- [Aim]
Recast every line of the records below as a Markdown table with the columns Row and Text, numbering each row and skipping blank lines.
— start Material —
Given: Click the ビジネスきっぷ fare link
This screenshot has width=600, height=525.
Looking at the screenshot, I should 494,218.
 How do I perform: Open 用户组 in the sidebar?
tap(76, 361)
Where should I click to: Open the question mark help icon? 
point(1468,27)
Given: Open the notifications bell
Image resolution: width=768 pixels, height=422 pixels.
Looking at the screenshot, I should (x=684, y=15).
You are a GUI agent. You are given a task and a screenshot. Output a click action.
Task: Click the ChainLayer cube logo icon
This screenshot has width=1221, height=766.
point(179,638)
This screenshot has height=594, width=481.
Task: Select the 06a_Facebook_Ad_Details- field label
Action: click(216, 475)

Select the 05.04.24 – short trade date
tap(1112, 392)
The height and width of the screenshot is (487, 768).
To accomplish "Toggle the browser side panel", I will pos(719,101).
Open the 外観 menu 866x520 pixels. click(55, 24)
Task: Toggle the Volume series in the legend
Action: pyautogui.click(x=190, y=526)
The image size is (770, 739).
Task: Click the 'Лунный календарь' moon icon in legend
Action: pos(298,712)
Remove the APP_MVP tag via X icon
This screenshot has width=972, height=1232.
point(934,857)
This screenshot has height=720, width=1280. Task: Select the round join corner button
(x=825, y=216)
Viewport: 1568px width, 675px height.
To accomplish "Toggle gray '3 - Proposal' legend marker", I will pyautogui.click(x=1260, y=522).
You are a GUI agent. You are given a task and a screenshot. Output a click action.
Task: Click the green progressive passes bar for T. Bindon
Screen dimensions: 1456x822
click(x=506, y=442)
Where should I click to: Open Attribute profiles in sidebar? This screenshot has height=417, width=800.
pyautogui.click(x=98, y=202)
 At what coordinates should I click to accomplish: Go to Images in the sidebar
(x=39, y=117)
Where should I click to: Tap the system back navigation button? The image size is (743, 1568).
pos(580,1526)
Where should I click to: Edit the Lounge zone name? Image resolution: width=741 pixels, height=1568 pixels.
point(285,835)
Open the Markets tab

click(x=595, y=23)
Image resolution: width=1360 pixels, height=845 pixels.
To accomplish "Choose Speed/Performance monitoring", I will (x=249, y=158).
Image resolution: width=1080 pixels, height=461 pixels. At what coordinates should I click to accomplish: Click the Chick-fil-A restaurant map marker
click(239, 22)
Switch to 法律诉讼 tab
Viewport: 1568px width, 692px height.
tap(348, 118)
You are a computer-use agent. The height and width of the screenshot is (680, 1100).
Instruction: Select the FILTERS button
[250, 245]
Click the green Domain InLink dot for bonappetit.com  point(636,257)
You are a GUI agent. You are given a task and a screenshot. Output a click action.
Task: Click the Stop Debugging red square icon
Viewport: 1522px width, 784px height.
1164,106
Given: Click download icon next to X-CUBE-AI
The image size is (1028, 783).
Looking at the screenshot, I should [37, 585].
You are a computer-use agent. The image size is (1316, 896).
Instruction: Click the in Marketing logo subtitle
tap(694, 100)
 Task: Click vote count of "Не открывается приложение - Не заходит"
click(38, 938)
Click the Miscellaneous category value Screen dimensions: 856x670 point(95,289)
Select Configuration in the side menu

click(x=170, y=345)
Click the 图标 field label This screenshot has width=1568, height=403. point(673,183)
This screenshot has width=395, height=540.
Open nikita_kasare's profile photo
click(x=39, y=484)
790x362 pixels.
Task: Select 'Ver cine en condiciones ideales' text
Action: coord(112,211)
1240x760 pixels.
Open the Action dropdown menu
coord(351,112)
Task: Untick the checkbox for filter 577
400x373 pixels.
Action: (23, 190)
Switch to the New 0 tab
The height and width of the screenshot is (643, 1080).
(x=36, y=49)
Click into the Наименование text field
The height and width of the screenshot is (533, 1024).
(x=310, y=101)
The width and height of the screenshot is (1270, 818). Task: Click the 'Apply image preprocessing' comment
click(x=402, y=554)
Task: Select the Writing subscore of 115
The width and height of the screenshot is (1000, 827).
— end Material —
- [The reply]
| Row | Text |
|---|---|
| 1 | Given: Click the ビジネスきっぷ fare link |
| 2 | This screenshot has width=600, height=525. |
| 3 | Looking at the screenshot, I should 494,218. |
| 4 |  How do I perform: Open 用户组 in the sidebar? |
| 5 | tap(76, 361) |
| 6 | Where should I click to: Open the question mark help icon?  |
| 7 | point(1468,27) |
| 8 | Given: Open the notifications bell |
| 9 | Image resolution: width=768 pixels, height=422 pixels. |
| 10 | Looking at the screenshot, I should (x=684, y=15). |
| 11 | You are a GUI agent. You are given a task and a screenshot. Output a click action. |
| 12 | Task: Click the ChainLayer cube logo icon |
| 13 | This screenshot has width=1221, height=766. |
| 14 | point(179,638) |
| 15 | This screenshot has height=594, width=481. |
| 16 | Task: Select the 06a_Facebook_Ad_Details- field label |
| 17 | Action: click(216, 475) |
| 18 | Select the 05.04.24 – short trade date |
| 19 | tap(1112, 392) |
| 20 | The height and width of the screenshot is (487, 768). |
| 21 | To accomplish "Toggle the browser side panel", I will pos(719,101). |
| 22 | Open the 外観 menu 866x520 pixels. click(55, 24) |
| 23 | Task: Toggle the Volume series in the legend |
| 24 | Action: pyautogui.click(x=190, y=526) |
| 25 | The image size is (770, 739). |
| 26 | Task: Click the 'Лунный календарь' moon icon in legend |
| 27 | Action: pos(298,712) |
| 28 | Remove the APP_MVP tag via X icon |
| 29 | This screenshot has width=972, height=1232. |
| 30 | point(934,857) |
| 31 | This screenshot has height=720, width=1280. Task: Select the round join corner button |
| 32 | (x=825, y=216) |
| 33 | Viewport: 1568px width, 675px height. |
| 34 | To accomplish "Toggle gray '3 - Proposal' legend marker", I will pyautogui.click(x=1260, y=522). |
| 35 | You are a GUI agent. You are given a task and a screenshot. Output a click action. |
| 36 | Task: Click the green progressive passes bar for T. Bindon |
| 37 | Screen dimensions: 1456x822 |
| 38 | click(x=506, y=442) |
| 39 | Where should I click to: Open Attribute profiles in sidebar? This screenshot has height=417, width=800. |
| 40 | pyautogui.click(x=98, y=202) |
| 41 |  At what coordinates should I click to accomplish: Go to Images in the sidebar |
| 42 | (x=39, y=117) |
| 43 | Where should I click to: Tap the system back navigation button? The image size is (743, 1568). |
| 44 | pos(580,1526) |
| 45 | Where should I click to: Edit the Lounge zone name? Image resolution: width=741 pixels, height=1568 pixels. |
| 46 | point(285,835) |
| 47 | Open the Markets tab |
| 48 | click(x=595, y=23) |
| 49 | Image resolution: width=1360 pixels, height=845 pixels. |
| 50 | To accomplish "Choose Speed/Performance monitoring", I will (x=249, y=158). |
| 51 | Image resolution: width=1080 pixels, height=461 pixels. At what coordinates should I click to accomplish: Click the Chick-fil-A restaurant map marker |
| 52 | click(239, 22) |
| 53 | Switch to 法律诉讼 tab |
| 54 | Viewport: 1568px width, 692px height. |
| 55 | tap(348, 118) |
| 56 | You are a computer-use agent. The height and width of the screenshot is (680, 1100). |
| 57 | Instruction: Select the FILTERS button |
| 58 | [250, 245] |
| 59 | Click the green Domain InLink dot for bonappetit.com  point(636,257) |
| 60 | You are a GUI agent. You are given a task and a screenshot. Output a click action. |
| 61 | Task: Click the Stop Debugging red square icon |
| 62 | Viewport: 1522px width, 784px height. |
| 63 | 1164,106 |
| 64 | Given: Click download icon next to X-CUBE-AI |
| 65 | The image size is (1028, 783). |
| 66 | Looking at the screenshot, I should [37, 585]. |
| 67 | You are a computer-use agent. The image size is (1316, 896). |
| 68 | Instruction: Click the in Marketing logo subtitle |
| 69 | tap(694, 100) |
| 70 |  Task: Click vote count of "Не открывается приложение - Не заходит" |
| 71 | click(38, 938) |
| 72 | Click the Miscellaneous category value Screen dimensions: 856x670 point(95,289) |
| 73 | Select Configuration in the side menu |
| 74 | click(x=170, y=345) |
| 75 | Click the 图标 field label This screenshot has width=1568, height=403. point(673,183) |
| 76 | This screenshot has width=395, height=540. |
| 77 | Open nikita_kasare's profile photo |
| 78 | click(x=39, y=484) |
| 79 | 790x362 pixels. |
| 80 | Task: Select 'Ver cine en condiciones ideales' text |
| 81 | Action: coord(112,211) |
| 82 | 1240x760 pixels. |
| 83 | Open the Action dropdown menu |
| 84 | coord(351,112) |
| 85 | Task: Untick the checkbox for filter 577 |
| 86 | 400x373 pixels. |
| 87 | Action: (23, 190) |
| 88 | Switch to the New 0 tab |
| 89 | The height and width of the screenshot is (643, 1080). |
| 90 | (x=36, y=49) |
| 91 | Click into the Наименование text field |
| 92 | The height and width of the screenshot is (533, 1024). |
| 93 | (x=310, y=101) |
| 94 | The width and height of the screenshot is (1270, 818). Task: Click the 'Apply image preprocessing' comment |
| 95 | click(x=402, y=554) |
| 96 | Task: Select the Writing subscore of 115 |
| 97 | The width and height of the screenshot is (1000, 827). |